Refractoriness could not be fully evaluated, as detailed information on whether NCSE responded to standard treatment regimens was not available for the whole cohort. At least 17 patients had refractory NCSE treated with an anesthetic drug, and they all had a mRS score of 5–6 at 3 months.

Cognitive outcome at 3 months.

At 3 months, cognitive evaluation by TICS was available for 121 patients (30.1%). Among these 121 patients, 11 (9.1%) had at least one seizure on cEEG. Detection of at least one seizure on cEEG was not significantly associated with the TICS score at 3 months after adjusting for predictors of cognitive outcome including age, Hunt-Hess, nonwhite ethnicity, education, study inclusion in 2005 or later (study period with levetiracetam preferred over phenytoin), and other predictors of cognitive outcome (tables 3, e-3). Seizure burden, however, remained significantly associated with TICS at 3 months after adjusting for age, Hunt-Hess, and study inclusion in 2005 or later, and other predictors of cognitive outcome. For every hour of seizure on cEEG, the TICS score decreased, on average, by 0.19 points (adjusted coefficient −0.19, 95% CI −0.33 to −0.05, p = 0.01) (tables 3, e-4, figure, B).

DISCUSSION

Seizures occurred in 12% of SAH patients monitored with cEEG, whose main indication was screening for cerebral ischemia or NCSZ. All seizures were nonconvulsive, and would therefore have been undetected without cEEG. Both the presence of NCSZ and seizure burden were significantly associated with higher odds of an unfavorable functional outcome 3 months after SAH. Cognitive outcome at 3 months was, however, associated only with seizure burden and not just presence of NCSZ. The more subtle effect of seizure burden on cognitive outcome suggests that treatment strategies to decrease the seizure burden are warranted independent of the question of seizure prophylaxis.

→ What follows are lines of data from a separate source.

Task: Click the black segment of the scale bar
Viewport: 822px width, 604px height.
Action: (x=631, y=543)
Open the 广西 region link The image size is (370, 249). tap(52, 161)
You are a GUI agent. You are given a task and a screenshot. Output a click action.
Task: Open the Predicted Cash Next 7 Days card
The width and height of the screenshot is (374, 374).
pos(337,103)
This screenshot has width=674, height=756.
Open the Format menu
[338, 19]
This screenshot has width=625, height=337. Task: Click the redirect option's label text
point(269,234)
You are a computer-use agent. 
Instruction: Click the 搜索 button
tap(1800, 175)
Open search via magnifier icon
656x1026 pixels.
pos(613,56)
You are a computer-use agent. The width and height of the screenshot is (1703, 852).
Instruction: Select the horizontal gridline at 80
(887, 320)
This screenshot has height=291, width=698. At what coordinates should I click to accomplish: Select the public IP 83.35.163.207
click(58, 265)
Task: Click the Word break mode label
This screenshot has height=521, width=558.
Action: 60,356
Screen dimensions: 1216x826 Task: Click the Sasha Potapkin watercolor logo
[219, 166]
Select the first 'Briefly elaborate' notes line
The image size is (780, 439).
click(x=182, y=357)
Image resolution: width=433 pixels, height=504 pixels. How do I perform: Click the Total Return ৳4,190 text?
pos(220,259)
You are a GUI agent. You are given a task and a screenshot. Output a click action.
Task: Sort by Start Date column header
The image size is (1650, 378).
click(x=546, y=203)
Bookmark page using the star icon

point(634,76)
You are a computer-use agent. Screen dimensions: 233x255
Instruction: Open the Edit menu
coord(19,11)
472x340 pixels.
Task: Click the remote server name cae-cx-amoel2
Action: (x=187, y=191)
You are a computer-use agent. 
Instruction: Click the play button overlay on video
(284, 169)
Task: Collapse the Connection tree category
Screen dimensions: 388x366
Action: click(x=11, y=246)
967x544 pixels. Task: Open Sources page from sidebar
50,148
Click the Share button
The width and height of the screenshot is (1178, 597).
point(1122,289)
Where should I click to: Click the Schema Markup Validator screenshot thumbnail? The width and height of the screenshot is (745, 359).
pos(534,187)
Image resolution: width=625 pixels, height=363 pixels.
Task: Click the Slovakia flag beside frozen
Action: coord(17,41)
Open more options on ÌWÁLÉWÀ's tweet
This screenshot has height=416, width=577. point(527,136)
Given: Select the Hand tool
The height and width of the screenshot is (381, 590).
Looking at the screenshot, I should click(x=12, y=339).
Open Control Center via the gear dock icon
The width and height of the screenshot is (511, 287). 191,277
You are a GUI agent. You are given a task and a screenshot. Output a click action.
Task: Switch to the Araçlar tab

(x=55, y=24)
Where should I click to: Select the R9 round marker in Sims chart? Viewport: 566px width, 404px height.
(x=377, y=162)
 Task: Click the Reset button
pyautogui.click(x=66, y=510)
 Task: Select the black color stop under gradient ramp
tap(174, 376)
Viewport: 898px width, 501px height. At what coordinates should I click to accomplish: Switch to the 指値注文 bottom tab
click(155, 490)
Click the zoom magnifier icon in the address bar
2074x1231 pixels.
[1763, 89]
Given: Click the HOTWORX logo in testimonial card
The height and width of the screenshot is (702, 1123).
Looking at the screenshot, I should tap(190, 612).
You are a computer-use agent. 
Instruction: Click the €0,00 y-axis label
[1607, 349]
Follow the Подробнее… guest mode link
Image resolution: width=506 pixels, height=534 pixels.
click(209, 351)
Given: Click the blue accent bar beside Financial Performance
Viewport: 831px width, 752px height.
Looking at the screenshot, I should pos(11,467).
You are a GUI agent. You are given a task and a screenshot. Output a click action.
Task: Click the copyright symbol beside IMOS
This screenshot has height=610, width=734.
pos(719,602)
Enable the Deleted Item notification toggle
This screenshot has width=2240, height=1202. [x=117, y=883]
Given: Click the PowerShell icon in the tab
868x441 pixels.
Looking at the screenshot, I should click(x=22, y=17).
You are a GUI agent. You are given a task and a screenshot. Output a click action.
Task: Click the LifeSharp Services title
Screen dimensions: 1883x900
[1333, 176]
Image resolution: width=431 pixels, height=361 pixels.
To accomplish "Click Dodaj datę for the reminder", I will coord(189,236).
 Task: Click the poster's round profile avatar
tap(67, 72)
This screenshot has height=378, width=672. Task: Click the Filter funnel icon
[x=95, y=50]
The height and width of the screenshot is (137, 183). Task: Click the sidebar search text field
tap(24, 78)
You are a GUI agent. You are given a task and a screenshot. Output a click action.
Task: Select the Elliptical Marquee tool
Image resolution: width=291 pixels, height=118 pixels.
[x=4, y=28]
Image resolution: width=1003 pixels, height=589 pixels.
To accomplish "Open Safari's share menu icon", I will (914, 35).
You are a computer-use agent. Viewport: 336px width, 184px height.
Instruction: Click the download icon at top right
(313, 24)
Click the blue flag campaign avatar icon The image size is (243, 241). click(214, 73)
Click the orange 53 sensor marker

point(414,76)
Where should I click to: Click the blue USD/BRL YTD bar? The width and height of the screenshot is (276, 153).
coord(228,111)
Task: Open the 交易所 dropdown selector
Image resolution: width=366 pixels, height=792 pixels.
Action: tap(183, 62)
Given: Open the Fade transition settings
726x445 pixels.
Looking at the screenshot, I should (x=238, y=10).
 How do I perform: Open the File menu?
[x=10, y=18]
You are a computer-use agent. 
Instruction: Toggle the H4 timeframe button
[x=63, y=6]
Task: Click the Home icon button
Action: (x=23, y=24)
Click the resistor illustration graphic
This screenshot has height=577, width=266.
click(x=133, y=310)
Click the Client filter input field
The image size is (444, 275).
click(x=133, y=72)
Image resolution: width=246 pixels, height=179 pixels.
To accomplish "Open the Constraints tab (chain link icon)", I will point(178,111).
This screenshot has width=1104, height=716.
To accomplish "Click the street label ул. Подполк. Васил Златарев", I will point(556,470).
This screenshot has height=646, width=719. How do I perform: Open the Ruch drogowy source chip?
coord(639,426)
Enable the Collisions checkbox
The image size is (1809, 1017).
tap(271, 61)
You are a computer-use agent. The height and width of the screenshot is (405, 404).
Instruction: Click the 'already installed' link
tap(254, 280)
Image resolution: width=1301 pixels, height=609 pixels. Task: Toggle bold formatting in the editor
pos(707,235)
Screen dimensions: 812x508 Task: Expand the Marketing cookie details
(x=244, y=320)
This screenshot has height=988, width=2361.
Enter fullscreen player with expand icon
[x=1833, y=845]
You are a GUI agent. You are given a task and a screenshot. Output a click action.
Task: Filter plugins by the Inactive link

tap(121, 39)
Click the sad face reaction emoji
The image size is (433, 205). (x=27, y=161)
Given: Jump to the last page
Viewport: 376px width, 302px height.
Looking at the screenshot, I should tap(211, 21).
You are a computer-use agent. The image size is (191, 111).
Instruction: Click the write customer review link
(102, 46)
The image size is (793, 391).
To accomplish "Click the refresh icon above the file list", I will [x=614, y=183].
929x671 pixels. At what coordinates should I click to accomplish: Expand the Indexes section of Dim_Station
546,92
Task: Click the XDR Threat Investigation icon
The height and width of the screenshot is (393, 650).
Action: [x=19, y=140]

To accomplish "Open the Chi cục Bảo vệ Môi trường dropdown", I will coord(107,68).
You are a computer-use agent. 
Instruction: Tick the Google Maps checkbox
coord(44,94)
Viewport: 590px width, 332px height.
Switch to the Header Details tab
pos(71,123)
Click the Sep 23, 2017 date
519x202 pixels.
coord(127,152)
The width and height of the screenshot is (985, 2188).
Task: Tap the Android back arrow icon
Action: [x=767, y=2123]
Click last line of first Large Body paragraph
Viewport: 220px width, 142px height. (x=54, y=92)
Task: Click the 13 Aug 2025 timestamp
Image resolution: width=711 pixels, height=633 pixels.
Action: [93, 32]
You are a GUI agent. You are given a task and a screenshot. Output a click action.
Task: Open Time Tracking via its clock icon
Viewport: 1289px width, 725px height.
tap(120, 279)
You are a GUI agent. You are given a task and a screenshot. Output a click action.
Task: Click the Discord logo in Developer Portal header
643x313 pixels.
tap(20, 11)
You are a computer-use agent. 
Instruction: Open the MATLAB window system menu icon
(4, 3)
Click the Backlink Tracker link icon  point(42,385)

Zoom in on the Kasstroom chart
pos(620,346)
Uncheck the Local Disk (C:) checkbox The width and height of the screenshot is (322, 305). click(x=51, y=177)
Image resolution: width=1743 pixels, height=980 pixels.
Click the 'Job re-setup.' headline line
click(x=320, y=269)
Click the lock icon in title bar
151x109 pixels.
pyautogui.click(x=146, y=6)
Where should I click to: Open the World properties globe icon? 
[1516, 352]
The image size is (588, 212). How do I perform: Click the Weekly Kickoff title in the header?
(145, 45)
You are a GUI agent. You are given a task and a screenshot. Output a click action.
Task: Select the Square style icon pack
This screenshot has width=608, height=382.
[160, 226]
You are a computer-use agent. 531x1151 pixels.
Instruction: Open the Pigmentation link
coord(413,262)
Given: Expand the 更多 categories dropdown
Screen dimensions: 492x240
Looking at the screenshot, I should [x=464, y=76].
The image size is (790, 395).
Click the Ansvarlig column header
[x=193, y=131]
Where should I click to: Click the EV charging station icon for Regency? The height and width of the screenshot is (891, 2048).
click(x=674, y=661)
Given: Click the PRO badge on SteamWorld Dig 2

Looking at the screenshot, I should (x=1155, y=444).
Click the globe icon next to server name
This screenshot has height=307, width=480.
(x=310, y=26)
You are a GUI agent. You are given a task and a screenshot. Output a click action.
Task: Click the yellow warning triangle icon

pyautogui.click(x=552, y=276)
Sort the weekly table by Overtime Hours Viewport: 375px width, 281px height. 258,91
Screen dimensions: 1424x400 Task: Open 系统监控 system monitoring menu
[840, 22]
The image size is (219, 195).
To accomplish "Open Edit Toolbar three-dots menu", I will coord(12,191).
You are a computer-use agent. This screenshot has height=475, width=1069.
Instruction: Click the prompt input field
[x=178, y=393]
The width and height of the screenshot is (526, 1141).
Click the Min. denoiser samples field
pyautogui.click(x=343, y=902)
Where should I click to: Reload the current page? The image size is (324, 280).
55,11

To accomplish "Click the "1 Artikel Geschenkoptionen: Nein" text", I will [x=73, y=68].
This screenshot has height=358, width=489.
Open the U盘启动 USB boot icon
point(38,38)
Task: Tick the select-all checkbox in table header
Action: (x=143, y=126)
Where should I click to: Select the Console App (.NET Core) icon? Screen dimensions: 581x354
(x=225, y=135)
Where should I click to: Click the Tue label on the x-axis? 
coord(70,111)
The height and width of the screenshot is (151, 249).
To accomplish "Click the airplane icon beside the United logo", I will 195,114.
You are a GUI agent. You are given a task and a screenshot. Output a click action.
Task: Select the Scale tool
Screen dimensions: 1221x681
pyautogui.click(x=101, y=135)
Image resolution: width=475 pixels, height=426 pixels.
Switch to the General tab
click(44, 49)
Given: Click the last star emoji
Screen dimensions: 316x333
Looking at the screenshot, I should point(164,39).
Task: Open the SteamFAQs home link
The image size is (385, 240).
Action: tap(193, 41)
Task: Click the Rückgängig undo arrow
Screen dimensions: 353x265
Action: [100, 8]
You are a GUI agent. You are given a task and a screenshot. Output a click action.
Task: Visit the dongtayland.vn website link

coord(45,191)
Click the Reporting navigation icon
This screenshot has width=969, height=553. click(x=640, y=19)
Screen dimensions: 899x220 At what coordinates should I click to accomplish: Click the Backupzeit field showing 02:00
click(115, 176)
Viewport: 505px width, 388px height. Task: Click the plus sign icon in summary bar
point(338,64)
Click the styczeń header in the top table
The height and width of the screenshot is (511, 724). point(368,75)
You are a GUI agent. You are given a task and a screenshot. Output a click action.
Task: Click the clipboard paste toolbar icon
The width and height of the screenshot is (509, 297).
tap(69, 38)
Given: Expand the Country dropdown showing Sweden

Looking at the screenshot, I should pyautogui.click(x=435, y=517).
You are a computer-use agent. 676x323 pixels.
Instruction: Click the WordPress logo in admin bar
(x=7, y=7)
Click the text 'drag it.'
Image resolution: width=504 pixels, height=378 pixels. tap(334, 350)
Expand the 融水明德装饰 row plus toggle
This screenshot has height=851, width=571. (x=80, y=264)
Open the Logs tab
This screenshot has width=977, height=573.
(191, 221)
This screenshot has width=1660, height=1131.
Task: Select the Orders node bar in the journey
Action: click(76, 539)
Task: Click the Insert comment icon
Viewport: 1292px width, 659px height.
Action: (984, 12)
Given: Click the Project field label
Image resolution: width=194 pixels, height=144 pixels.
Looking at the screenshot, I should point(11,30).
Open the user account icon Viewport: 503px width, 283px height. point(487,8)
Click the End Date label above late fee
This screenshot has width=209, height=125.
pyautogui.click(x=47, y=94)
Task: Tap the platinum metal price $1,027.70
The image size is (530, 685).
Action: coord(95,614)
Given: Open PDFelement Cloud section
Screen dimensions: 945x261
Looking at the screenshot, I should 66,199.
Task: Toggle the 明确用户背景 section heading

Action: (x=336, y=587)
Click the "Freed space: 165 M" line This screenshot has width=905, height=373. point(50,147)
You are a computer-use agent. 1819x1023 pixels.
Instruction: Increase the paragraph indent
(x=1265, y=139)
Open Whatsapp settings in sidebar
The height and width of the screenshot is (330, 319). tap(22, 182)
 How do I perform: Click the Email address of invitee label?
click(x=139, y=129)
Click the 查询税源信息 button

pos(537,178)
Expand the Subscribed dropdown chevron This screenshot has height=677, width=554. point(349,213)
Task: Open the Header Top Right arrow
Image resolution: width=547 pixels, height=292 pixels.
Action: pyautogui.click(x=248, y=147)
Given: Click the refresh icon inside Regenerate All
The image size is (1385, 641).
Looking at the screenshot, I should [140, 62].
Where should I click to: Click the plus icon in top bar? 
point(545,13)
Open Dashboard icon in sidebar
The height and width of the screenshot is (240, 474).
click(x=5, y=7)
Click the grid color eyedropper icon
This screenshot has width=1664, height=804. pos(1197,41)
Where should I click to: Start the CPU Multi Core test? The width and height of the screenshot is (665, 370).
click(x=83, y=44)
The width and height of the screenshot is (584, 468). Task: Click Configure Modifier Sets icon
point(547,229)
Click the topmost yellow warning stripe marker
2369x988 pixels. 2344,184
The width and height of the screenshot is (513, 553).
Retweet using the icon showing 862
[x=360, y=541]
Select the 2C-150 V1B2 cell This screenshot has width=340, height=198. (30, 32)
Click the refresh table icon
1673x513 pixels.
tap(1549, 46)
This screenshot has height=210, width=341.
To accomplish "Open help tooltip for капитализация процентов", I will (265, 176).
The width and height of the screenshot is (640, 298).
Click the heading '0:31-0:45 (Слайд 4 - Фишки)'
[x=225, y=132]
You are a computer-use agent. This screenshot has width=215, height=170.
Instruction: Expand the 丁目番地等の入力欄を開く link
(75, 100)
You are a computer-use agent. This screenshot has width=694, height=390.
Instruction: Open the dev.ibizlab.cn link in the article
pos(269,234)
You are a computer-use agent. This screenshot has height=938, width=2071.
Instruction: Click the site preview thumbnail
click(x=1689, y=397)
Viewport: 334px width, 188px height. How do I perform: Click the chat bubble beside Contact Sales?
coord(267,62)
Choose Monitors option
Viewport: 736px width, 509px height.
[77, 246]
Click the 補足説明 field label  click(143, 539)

The frequency of NCSZ observed in the present cohort of SAH patients is in line with the frequency reported in intensive care unit (ICU) populations at large. In 2 previous retrospective studies on unselected comatose ICU patients monitored with EEG, the frequency of NCSZ ranged between 8%2 and 19%,19 with the 2 most common related diagnoses being hypoxic-ischemic encephalopathy2 and epilepsy-related seizures.19 Two studies focused on patients with SAH, whereby the reported frequency of NCSE varied greatly. Among 389 patients with spontaneous SAH, 11 (3%) had evidence of NCSE on cEEG. But since cEEG was not performed in all comatose or poorly responsive patients, the real frequency of NCSE was likely higher.20 In the second study, only SAH patients with a Hunt-Hess IV–V were considered for cEEG, so that the reported frequency of NCSE (31%) likely overestimated the frequency of NCSE among SAH patients at large.21 The diverging findings suggest that the selection of patients for cEEG monitoring is crucial.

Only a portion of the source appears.